2000 Pierce County Executive election
| Nominee | John Ladenburg | Jan Shabro |  |
| Party | Democratic | Republican |
| Popular vote | 147,531 | 99,382 |
| Percentage | 59.64% | 40.18% |
| County Executive before election Doug Sutherland Republican | Elected County Executive John Ladenburg Democratic |

= 2000 Pierce County Executive election =

The 2000 Pierce County Executive election took place on November 7, 2000. Incumbent Republican County Executive Doug Sutherland was term-limited and could not seek re-election to a third term, and instead successfully ran for Commissioner of Public Lands.

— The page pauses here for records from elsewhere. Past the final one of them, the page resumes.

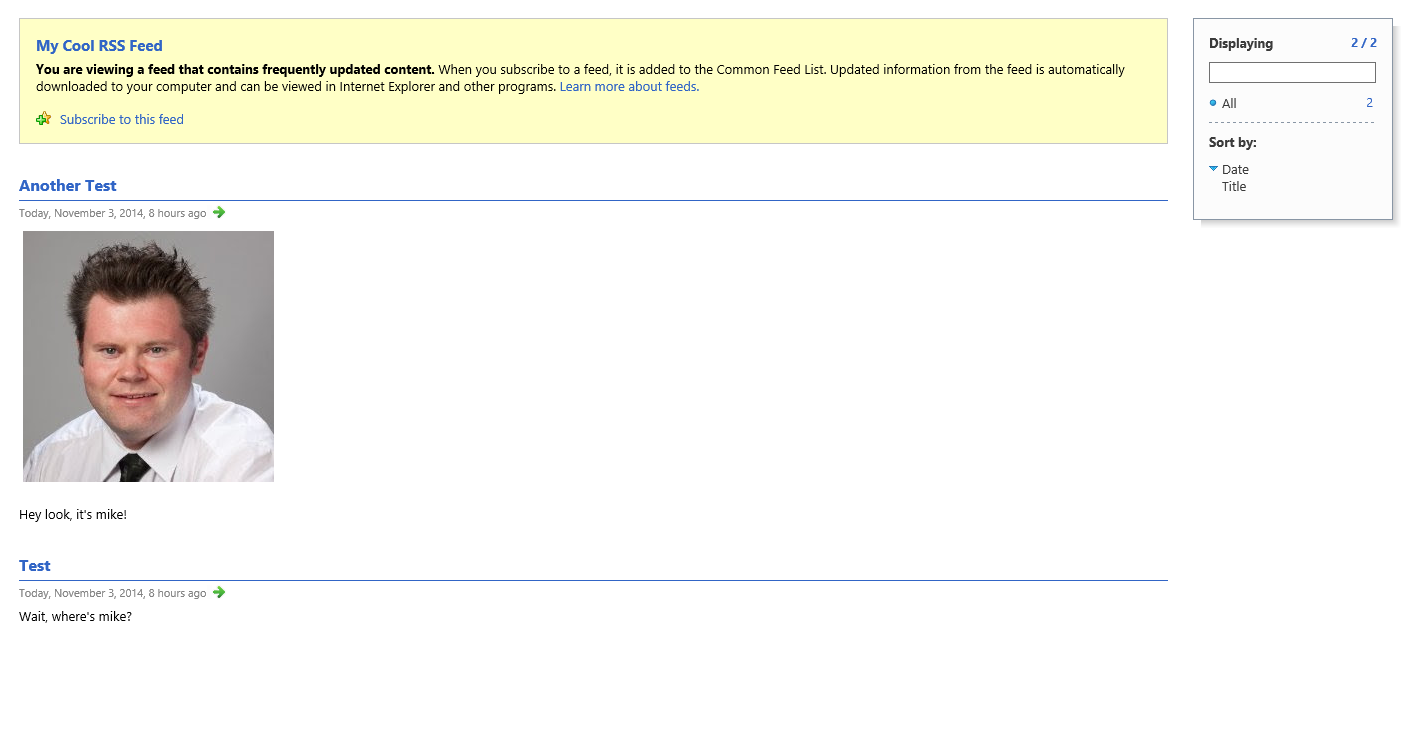The width and height of the screenshot is (1408, 738).
Task: Click the portrait photo in Another Test post
Action: 148,356

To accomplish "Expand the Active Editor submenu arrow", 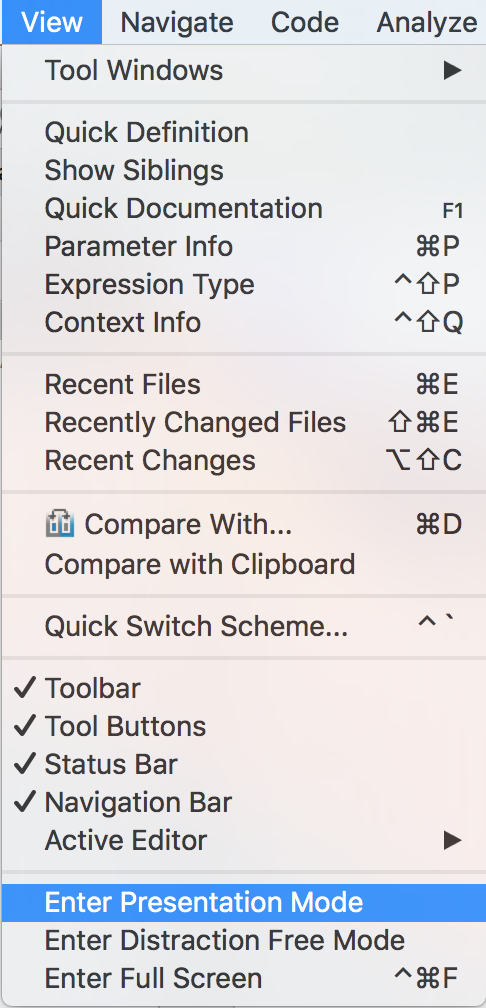I will [x=453, y=840].
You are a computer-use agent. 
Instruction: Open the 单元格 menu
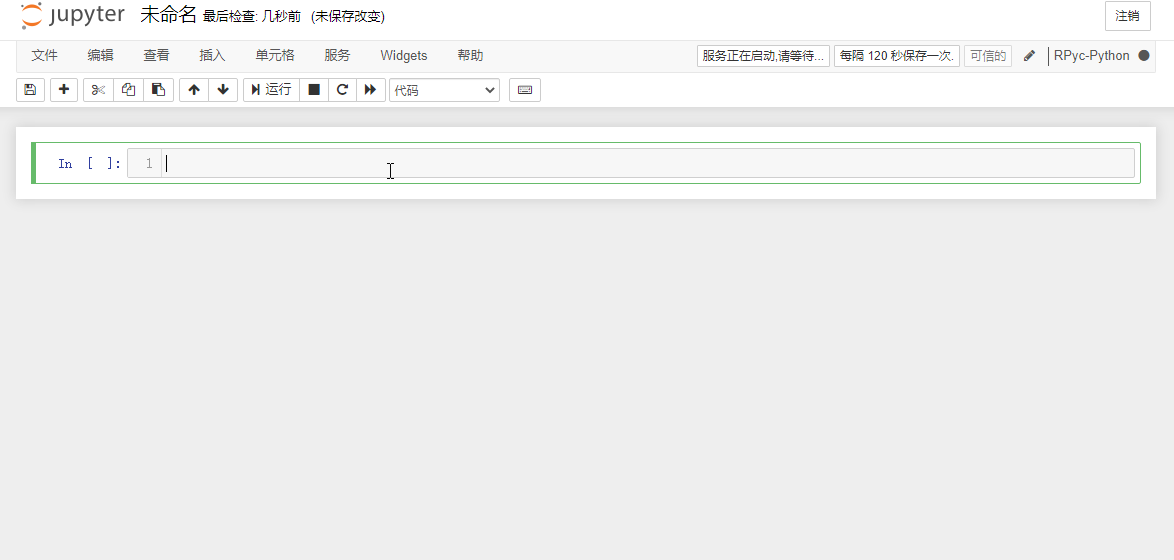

Two candidates ran to succeed Sutherland: Democrat John Ladenburg, the County Prosecuting Attorney, and Republican Jan Shabro, a County Councilwoman. The News Tribune praised both Ladenburg and Shabro as "two capable executive candidates," but ultimately endorsed Ladenburg, concluding that his management experience running the prosecutor's office was a "formidable advantage."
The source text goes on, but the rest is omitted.